**Provided text:**
August 18, 2011 at 3:32 pm #138894
If I get stressed and I don’t have much time, a 5-10 minute walk around helps me clear my head. Just changing up the environment makes me think about other things that make me smile. But working out everyday is what makes me less stressful. If I work out in the morning, the day goes by smoother. If I work out after work, I am tense from the day but I do take it out at the gym.
August 18, 2011 at 4:13 pm #138892
I think the key to making it better is to stop being a victim of stress. Realize that you can make choices to make your situation better, and stop blaming it on – coworkers, bosses, elected officials, entropy, etc.

**Exercise set:**
1. Answer the following about the stress posts, one line each:
(a) How long a walk helps the first poster clear their head when time is short?
(b) According to the first post, how does the day go when the poster works out in the morning?
(c) What does the second post name as the key to making it better?
2. Rewrite the stress posts starting with "August 18, 2011 at 3:32" and going on through "at the gym.", replacing "gym" with "pool".

**Source material:**
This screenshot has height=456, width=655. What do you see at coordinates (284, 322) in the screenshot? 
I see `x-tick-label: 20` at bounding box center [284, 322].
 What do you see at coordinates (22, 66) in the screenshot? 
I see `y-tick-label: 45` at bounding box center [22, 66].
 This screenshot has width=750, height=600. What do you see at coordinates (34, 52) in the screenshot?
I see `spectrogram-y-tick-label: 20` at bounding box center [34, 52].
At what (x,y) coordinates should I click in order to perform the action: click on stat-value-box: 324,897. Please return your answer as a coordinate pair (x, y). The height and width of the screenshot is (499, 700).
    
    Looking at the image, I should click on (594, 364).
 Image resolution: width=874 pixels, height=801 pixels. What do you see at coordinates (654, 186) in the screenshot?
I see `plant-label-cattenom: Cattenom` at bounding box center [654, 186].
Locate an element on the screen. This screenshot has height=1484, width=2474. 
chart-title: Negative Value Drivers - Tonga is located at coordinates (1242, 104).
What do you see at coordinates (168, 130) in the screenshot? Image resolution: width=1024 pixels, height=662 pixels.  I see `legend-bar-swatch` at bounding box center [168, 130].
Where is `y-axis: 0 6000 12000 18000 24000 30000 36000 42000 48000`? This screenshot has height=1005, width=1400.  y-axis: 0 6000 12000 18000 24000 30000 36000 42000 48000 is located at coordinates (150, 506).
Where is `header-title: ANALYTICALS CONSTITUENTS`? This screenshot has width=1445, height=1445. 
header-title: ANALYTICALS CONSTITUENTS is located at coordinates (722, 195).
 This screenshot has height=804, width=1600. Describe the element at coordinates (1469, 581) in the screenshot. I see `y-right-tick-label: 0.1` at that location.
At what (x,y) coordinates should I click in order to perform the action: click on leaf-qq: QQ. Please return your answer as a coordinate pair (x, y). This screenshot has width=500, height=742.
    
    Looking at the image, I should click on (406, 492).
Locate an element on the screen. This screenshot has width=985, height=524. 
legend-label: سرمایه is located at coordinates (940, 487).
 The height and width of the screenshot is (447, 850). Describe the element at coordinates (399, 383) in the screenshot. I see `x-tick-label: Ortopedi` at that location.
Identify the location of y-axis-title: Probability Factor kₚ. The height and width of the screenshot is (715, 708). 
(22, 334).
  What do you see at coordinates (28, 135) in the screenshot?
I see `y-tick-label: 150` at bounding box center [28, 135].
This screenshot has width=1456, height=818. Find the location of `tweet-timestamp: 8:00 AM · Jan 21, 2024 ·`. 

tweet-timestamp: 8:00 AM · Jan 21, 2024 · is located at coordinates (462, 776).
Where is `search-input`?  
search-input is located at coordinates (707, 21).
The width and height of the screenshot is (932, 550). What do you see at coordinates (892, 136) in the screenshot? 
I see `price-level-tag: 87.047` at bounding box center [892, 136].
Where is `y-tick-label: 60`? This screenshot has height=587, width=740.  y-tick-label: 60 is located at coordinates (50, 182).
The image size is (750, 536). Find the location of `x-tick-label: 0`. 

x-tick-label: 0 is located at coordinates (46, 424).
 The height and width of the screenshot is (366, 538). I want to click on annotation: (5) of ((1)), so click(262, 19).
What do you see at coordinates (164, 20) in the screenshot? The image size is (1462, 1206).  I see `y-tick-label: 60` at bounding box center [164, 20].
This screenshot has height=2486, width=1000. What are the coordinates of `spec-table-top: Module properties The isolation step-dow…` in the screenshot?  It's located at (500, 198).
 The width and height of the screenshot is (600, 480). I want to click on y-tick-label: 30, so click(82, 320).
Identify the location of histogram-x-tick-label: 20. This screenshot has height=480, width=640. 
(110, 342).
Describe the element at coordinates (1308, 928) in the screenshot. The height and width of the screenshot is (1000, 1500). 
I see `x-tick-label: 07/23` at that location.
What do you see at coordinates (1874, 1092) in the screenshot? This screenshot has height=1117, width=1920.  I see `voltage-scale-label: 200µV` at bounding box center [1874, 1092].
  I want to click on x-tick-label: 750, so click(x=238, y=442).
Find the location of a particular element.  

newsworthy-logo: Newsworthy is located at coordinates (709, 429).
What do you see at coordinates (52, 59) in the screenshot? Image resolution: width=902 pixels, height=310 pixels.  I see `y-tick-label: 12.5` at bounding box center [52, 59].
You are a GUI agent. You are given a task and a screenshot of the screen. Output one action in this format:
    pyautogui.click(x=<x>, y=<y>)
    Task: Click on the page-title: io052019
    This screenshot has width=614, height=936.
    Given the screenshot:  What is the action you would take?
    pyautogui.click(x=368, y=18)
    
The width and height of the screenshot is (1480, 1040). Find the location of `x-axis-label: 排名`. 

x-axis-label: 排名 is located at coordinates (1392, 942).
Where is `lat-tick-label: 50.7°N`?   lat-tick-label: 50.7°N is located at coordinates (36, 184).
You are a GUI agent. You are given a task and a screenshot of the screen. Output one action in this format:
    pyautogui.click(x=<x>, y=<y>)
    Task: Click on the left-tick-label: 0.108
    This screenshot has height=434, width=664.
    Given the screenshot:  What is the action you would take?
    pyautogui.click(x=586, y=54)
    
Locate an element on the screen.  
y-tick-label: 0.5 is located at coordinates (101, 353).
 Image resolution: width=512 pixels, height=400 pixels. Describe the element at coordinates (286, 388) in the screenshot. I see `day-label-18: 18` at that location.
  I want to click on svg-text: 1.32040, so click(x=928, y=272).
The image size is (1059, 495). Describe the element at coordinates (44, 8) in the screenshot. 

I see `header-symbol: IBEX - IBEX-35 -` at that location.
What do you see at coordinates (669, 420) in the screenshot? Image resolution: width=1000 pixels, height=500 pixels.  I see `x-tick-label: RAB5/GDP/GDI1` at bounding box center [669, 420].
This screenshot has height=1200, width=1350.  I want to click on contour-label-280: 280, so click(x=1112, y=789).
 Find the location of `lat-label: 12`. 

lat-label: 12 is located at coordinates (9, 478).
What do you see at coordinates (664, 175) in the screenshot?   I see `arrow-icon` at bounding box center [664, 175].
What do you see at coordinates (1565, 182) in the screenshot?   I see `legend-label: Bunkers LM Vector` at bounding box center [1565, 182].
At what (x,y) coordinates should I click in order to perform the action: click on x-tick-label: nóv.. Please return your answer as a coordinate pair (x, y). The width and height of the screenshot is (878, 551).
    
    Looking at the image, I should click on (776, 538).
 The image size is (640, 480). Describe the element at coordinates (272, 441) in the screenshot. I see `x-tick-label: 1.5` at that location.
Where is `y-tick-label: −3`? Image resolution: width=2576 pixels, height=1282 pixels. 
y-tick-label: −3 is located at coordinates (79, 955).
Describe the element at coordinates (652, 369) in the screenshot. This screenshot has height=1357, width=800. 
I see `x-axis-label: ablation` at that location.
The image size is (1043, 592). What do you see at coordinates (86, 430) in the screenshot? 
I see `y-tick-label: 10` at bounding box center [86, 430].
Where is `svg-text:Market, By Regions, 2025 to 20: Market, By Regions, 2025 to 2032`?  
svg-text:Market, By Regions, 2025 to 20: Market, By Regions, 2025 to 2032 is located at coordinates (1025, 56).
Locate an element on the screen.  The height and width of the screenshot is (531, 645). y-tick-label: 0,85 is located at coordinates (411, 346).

**Numbered responses:**
1.
(a) A 5-10 minute walk.
(b) The day goes by smoother.
(c) To stop being a victim of stress.

2.
August 18, 2011 at 3:32 pm #138894
If I get stressed and I don’t have much time, a 5-10 minute walk around helps me clear my head. Just changing up the environment makes me think about other things that make me smile. But working out everyday is what makes me less stressful. If I work out in the morning, the day goes by smoother. If I work out after work, I am tense from the day but I do take it out at the pool.